### EXERCISE:
Answer these questions about the guide to using Git with Subversion:
(a) Which two distributed version control systems does the guide name?
(b) What command installs the git-svn wrapper on Debian or Ubuntu?
(c) What two options can stand in for the separate trunk, branches and tags paths when the repository uses a standard folder layout?

### PASSAGE GIVEN:
--- START ---

Subversion via Git

Subversion is a lot better than no version control system at all, but for those accustomed to distributed version control systems like Git or Mercurial, it can be pretty painful to lose features like cheap and flexible branching, intelligent merging and rebasing, and the snappy operations of Git when the need arises to work on code in a Subversion repository, perhaps for a legacy project or for an organisation with established repositories.

Fortunately, there’s an excellent compromise available in using the git-svn wrapper, which allows you to treat a Git repository as a working copy of a Subversion repository. This works transparently, meaning that others using the regular svn client on your team won’t have any difficulty working with your commits or branches, but your private Git workflow can meanwhile be as simple or complex as you like.

Installing

If you’re on Debian or Ubuntu, you can install the git-svn wrapper with:

# apt-get install git-svn

If you’re installing Git from source, it’s included in the default installation.

Cloning (Checkout)

To check out a copy of the trunk of the repository, you can clone it directly:

$ git svn clone svn://server.network/project/trunk project

This will provide you with a working copy of the repository’s trunk in the form of a Git repository, complete with a git log history imported from the Subversion commits. If you want to include tracking for the repository’s branches and tags as well, you can specify the paths to them on the command line:

$ git svn clone svn://server.network/project project \
    --trunk trunk --branches branches --tags tags

Typing git branch and git tag in the resulting repository will then show these as available branches and tags, as if they’d been created in Git. If the Subversion repository has a standard layout of folders, with branches, tags, and trunk, you can pass the --stdlayout or -s as a shortcut for the above:

$ git svn clone svn://server.network/project project --stdlayout

Fetching (Updating)

--- END ---

### DATASET EXTRACT:

--- START ---

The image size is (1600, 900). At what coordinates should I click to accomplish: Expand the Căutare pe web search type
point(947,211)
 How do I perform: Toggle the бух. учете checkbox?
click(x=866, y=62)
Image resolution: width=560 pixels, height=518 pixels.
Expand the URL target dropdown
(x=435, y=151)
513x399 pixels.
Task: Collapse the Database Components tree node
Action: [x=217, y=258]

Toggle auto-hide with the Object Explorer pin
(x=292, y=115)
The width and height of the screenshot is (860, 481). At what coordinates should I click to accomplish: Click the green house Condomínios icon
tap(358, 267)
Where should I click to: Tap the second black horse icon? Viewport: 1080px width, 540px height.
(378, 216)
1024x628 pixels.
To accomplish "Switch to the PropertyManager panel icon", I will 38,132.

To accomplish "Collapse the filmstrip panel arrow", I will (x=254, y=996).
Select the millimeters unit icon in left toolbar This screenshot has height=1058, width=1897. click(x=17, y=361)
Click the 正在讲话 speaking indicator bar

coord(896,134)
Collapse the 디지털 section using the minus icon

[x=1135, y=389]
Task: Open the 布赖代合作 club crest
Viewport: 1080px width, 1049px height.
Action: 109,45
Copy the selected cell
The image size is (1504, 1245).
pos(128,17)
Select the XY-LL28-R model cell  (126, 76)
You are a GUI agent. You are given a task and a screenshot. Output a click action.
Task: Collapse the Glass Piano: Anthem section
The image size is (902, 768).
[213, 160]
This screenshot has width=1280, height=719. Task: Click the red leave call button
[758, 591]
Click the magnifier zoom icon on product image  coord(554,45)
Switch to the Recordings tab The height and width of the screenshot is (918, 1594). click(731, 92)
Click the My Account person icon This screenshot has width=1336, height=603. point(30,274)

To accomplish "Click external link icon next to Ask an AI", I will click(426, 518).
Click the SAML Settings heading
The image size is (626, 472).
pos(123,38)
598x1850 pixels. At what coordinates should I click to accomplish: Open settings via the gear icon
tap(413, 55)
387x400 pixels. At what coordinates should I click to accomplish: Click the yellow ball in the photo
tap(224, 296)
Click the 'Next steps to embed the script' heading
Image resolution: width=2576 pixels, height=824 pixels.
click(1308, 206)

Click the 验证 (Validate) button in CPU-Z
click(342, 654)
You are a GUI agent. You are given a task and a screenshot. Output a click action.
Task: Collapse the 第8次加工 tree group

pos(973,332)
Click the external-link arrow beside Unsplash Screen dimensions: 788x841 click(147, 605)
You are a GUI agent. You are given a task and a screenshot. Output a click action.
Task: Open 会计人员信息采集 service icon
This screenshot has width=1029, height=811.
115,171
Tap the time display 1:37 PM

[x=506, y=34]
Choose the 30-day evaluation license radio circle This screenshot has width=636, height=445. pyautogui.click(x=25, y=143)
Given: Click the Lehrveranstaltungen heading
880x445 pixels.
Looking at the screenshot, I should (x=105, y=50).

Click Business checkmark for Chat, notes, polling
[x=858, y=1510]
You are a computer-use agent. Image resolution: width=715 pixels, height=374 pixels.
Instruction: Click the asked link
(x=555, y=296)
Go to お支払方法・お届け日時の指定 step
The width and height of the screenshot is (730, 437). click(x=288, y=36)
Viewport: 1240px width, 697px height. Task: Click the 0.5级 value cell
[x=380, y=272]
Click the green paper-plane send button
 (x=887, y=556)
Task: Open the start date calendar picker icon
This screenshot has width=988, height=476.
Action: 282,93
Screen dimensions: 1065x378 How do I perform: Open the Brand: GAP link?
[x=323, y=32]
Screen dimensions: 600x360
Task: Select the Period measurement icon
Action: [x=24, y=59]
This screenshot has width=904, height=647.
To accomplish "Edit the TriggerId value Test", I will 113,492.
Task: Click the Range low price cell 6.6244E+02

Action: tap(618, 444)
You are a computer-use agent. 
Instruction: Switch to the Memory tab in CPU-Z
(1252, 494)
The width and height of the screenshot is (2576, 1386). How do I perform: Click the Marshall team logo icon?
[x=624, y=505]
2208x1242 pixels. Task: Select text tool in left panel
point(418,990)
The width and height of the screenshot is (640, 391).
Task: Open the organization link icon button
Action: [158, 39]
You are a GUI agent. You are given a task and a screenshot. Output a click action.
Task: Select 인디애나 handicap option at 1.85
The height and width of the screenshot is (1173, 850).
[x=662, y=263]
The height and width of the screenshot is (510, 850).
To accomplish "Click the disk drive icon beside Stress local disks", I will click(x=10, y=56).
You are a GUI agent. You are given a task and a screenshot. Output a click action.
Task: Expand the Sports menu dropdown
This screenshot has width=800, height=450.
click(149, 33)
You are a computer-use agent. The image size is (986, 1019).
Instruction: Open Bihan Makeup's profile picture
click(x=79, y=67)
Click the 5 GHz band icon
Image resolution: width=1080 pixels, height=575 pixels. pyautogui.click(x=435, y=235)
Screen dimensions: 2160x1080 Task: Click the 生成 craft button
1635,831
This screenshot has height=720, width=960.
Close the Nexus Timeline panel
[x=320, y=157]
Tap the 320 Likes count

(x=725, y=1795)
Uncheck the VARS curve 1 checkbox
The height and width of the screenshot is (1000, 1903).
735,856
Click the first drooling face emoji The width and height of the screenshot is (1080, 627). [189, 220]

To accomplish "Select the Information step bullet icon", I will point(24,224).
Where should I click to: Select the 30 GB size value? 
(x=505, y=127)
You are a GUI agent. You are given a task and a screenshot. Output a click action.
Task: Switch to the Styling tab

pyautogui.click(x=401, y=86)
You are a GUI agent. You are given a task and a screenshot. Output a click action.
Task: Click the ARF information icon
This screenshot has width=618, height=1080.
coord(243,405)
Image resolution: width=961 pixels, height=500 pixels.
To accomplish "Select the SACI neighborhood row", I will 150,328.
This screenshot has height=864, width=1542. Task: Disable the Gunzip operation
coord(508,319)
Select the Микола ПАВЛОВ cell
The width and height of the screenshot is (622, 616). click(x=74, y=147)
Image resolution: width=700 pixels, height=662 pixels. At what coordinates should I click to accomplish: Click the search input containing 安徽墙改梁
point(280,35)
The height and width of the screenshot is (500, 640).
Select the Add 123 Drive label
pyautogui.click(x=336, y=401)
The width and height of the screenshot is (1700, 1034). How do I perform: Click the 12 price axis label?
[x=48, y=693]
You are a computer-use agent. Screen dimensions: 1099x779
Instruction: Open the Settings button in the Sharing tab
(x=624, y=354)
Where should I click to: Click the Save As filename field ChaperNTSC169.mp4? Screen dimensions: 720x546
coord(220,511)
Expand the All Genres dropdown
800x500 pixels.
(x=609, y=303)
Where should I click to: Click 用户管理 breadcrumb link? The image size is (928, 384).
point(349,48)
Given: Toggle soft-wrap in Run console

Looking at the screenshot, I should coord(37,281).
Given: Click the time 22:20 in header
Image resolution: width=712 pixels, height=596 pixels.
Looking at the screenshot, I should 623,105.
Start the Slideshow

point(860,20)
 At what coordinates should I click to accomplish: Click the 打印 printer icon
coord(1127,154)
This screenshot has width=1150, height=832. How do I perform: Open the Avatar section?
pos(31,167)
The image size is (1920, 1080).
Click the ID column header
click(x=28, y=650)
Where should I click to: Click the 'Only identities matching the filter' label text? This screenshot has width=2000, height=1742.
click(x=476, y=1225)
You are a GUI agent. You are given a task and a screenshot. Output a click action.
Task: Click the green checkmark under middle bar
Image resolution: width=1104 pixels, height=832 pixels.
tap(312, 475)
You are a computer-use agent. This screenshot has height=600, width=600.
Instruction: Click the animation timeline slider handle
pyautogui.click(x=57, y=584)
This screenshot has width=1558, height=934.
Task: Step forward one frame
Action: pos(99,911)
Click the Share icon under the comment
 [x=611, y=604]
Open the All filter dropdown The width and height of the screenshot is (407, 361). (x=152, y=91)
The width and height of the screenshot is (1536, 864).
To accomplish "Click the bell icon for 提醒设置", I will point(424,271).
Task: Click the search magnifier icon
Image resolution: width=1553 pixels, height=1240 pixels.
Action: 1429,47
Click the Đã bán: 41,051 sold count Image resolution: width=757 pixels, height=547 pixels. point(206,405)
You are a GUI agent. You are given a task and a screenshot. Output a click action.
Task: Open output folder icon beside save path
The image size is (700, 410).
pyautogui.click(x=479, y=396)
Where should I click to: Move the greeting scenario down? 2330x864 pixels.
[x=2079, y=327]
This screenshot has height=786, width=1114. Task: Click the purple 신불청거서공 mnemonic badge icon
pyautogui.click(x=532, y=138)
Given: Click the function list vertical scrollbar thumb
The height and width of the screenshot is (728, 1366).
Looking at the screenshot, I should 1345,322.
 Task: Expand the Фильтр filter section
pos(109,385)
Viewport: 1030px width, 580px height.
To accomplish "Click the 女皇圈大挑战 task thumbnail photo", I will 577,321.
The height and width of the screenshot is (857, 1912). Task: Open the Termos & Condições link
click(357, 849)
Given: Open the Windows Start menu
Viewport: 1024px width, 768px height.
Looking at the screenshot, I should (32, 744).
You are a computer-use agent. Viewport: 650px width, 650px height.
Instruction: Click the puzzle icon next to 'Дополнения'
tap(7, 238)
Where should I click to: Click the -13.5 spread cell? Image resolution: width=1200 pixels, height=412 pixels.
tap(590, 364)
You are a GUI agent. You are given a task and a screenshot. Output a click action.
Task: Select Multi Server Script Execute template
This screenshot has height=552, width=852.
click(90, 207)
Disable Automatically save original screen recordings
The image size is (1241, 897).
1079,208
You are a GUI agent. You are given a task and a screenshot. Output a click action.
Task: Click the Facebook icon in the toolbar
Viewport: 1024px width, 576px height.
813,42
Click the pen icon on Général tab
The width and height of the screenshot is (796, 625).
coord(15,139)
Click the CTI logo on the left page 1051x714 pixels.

--- END ---

### EXERCISE ANSWER:
(a) Git and Mercurial.
(b) apt-get install git-svn
(c) --stdlayout or -s.